Да, лагеря имели двойную цель: с одной стороны, производить то, что крайне нужно было для страны, с другой — уничтожать и истреблять[145] тех, кто это производит. Это балансирование, видимо, и рассматривалось как внедрение гегелевской диалектики в жизнь.
Но вот лечебное время завершилось. Силы вернулись. Я снова в забое. Но теперь уже летний сезон. Ходим по золотоносной земле. Ее надо разбивать кайлом, грузить в тачки и отвозить их к подъемнику. Там, наверху, бутара — длинное, большое корыто. В бутару подается мощный поток воды. В нее ссыпается золотоносный грунт. Бутарщики специальными гребками разрыхляют грунт, и тогда освободившиеся от земли золотые частицы (в силу высокого удельного веса) опускаются под грохота — стальные плиты с просверленными дырами. Золото падает под грохота на постеленные внизу грубые суконные подстилки.
Чудесные солнечные дни. Жара. Напряженная тяжелая работа. Везти нагруженную расшатанную тачку по узенькому дощатому настилу непросто. Остановиться нельзя, потому что сзади другие. Иные с разгона — бегом. Нормы высокие. И опять стопроцентное выполнение не дает пайка, достаточного для восстановления сил.
И опять с забойной работой не справляюсь — не могу высоко превзойти норму. Снова угроза штрафного пайка и превращения в доходягу.
Но мне повезло — я нашел себе место на бутаре. Это тоже тяжелая работа, тоже нужна сноровка, а главное— чувство ответственности. Большой сброс золота в отвал может повести к расстрелу и большой неприятности для начальства.
Итак, я первый бутарщик — на мне вся ответственность. При пересменке (опять двенадцатичасовой рабочий день) собираю со дна бутары многие килограммы золота. Работа двухсменная — день и ночь.
Охрана кричит:
— Ты, осторожнее — золото к ногам пристало!
— А черт с ним — обсохнет, отстанет.
Я оказываюсь в передовой бригаде, где норма выполняется на 160 % и больше. За это — отличное питание[146] и даже спирт, который мы обменивали вольнонаемным на продукты. Хороший барак.

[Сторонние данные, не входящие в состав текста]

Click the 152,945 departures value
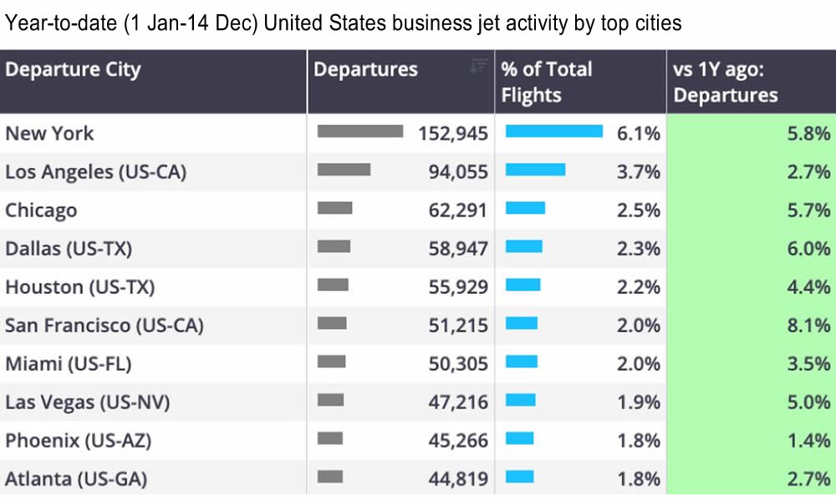Viewport: 836px width, 501px height. pos(452,134)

Все-таки хорошо работать в сильной бригаде. Чувствуешь накал — напряженность труда, четкий ритм. Это ободряет, забываешь, что труд рабский, что рядом доходяги доходят… А кругом — красота!

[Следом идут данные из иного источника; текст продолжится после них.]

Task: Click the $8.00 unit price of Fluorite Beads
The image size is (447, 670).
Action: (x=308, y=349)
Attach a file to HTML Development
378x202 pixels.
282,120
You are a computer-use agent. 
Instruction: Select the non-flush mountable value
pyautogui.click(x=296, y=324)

Но за здоровьем надо было следить. Малейшая осечка— и вылетишь из передовой бригады. Помню, у меня как-то началось желудочно-кишечное заболевание. Надо было, продолжая работать, ничего не есть и точно рассчитать день, когда снова можно будет начинать питаться, — иначе не выдержишь ритма (темпа) работы.
Любопытно, что новое лагерное начальство стало относиться к нам беззлобно. Как-то, еще в весенний день, я и мой напарник рыли глубокую канаву. Рыли — это значит воткнули лопаты в боковые стенки и, сидя на них, обсуждали философские вопросы. Вдруг сверху раздается голос начальника лагеря, видимо, давно слушавшего нас:
— Опять студент (меня почему-то часто так звали) и еврей не хотят работать. А помнишь ли ты, как пишется остаточный член в ряду Маклорена?
— А что же, помню.
— А что работать надо — забыл?
На этом эпизод закончился — карцер не последовал. В конце концов начальники были только «винтиками» исполнительной системы и кое-что, может быть, уже начинали понимать.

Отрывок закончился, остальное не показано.